What this task involves -
Repeat the data exactly, so that every line matches the original.

Excerpted data -
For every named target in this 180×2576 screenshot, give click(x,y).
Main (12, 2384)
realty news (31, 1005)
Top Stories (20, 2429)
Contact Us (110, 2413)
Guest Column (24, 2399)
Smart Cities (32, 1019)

Exercise solution -
For every named target in this 180×2576 screenshot, give click(x,y).
Main (12, 2384)
realty news (31, 1005)
Top Stories (20, 2429)
Contact Us (110, 2413)
Guest Column (24, 2399)
Smart Cities (32, 1019)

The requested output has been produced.